During the exercise we started in class on Wednesday, I was
given a quote from Campbell that goes as follows:
“What historian Nell Irvin Painter fails to understand is
that Gage’s fiction has a dramatic agency as a performative text that is
greater than historians’ fact. We can
never recover the authentic voice of the illiterate; inevitably that voice is
transformed by those who record it as they hear it,… We can only struggle to
recreate its immediacy,… Without Gage’s
artistry, which gave Truth’s speech dramatic form, we could not participate in
what we imagine to be the ordinary moment or experience the play of ideas, the
metaphors, or the interaction between Truth and her opponents."
Campbell
pg. 13-14
I found this quote
to be very interesting in relation to our conversation regarding the agency of
nature in relation to “ecoporn” as well as the agency of children with disabilities. It is the concept of the “authentic voice of
the illiterate” that stood out to me. Is
Campbell arguing, here, that we will never be able to recover the voice of
those that history subjugates? It is an interesting argument, in my opinion and
one that may help understand why the heavily influenced and diminished agency
of the two aforementioned groups exists as it does.

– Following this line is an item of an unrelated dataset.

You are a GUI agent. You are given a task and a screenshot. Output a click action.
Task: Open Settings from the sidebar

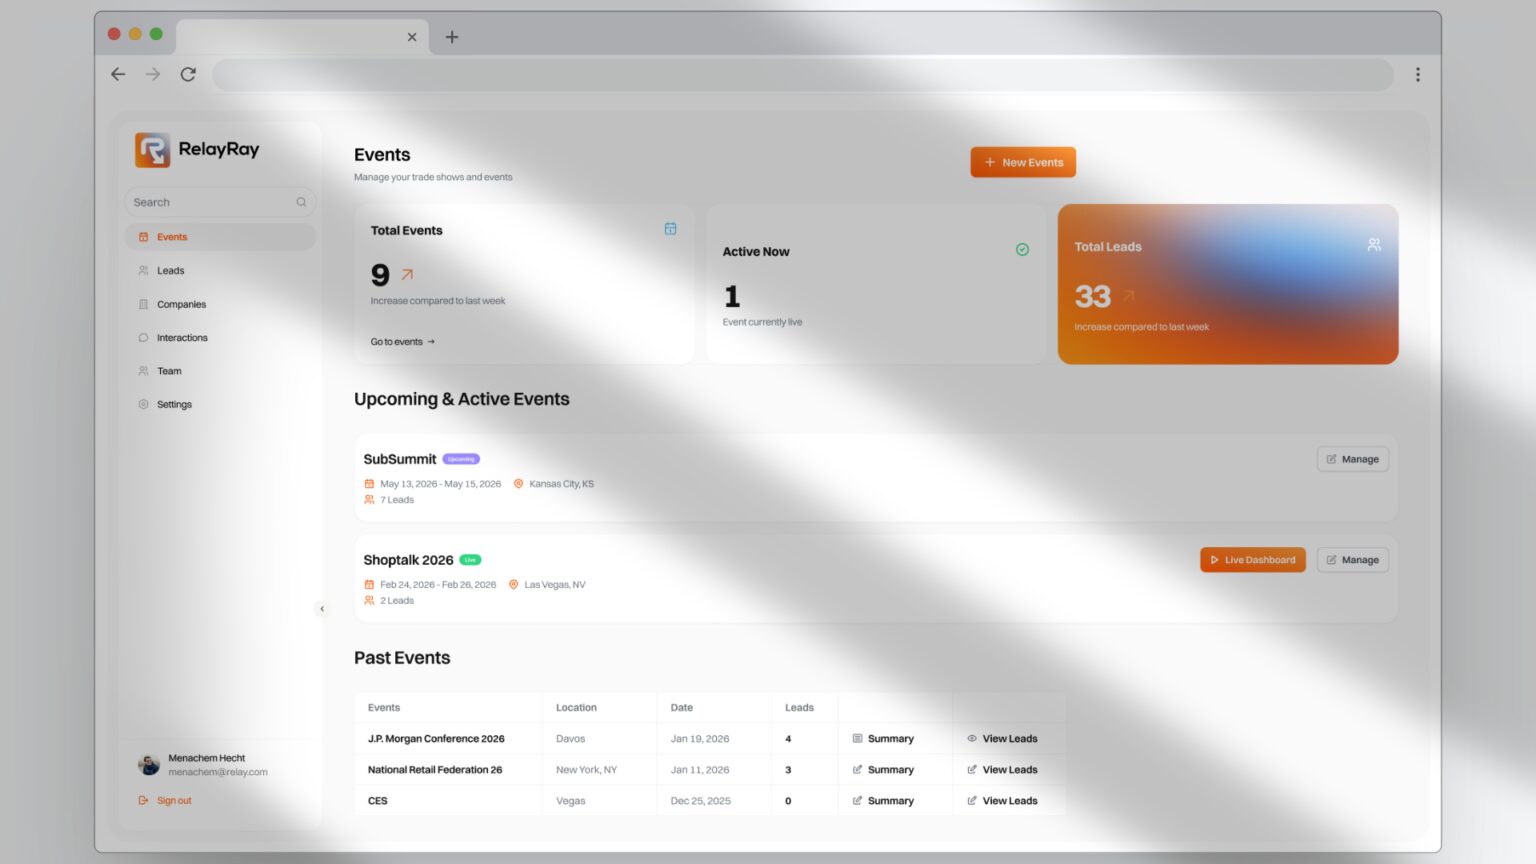174,405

Why does the agency of these particular
groups draw the attention of the writers of history so heavily though? I suppose that, as we mentioned in class,
that both the groups in question lack the capacity to form solid argumentation
for their own exhibition of agency. This
lack of the capacity to for an outward expression of agency causes others to
jump in and dictate it for them… What I
find so interesting about this conceptually is the idea that once taken away,
the voice of these groups may never again be discovered. What do you think? Is Campbell correct about this?